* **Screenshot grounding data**
· · · ·

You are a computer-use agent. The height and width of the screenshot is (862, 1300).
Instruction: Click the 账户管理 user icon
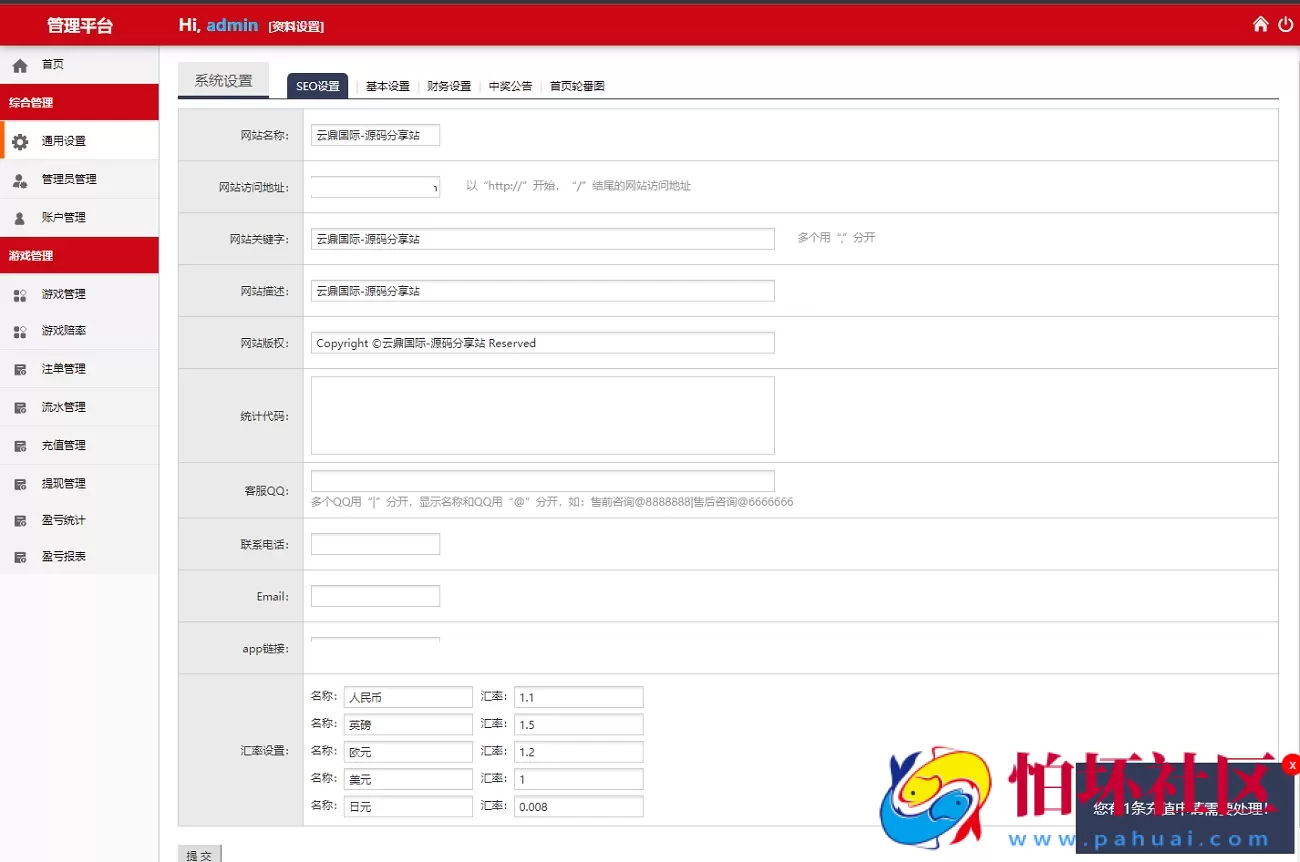click(20, 218)
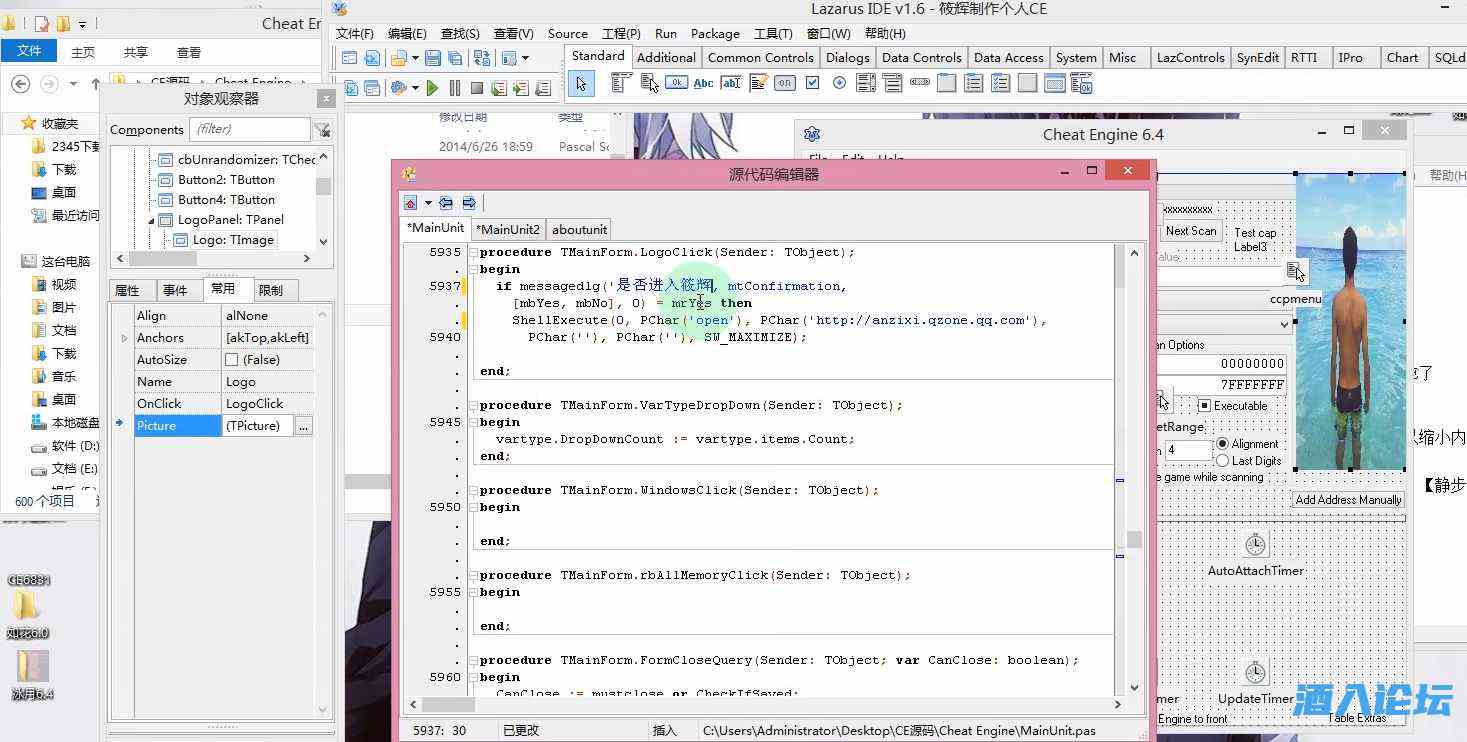Click the AutoAttachTimer component icon
Screen dimensions: 1467x742
[x=1255, y=545]
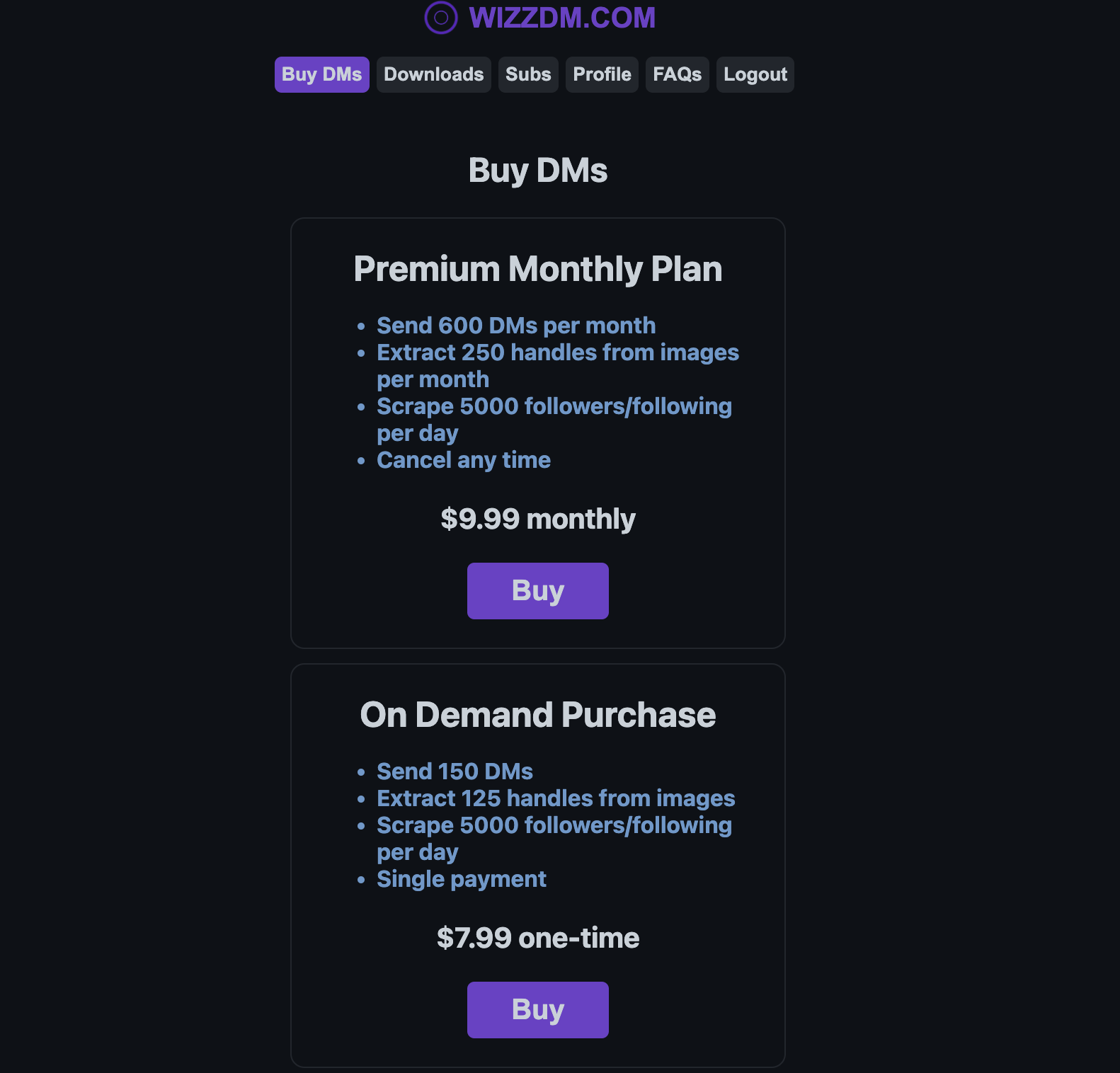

· · · ·

* **Task description**
What comes back should match the records exactly, minus any pictures.

* **Written answer**
You are a computer-use agent. The height and width of the screenshot is (862, 1300).
Instruction: Click the 账户管理 user icon
click(20, 218)
Click the AutoAttachTimer component icon
Screen dimensions: 1467x742
[x=1255, y=545]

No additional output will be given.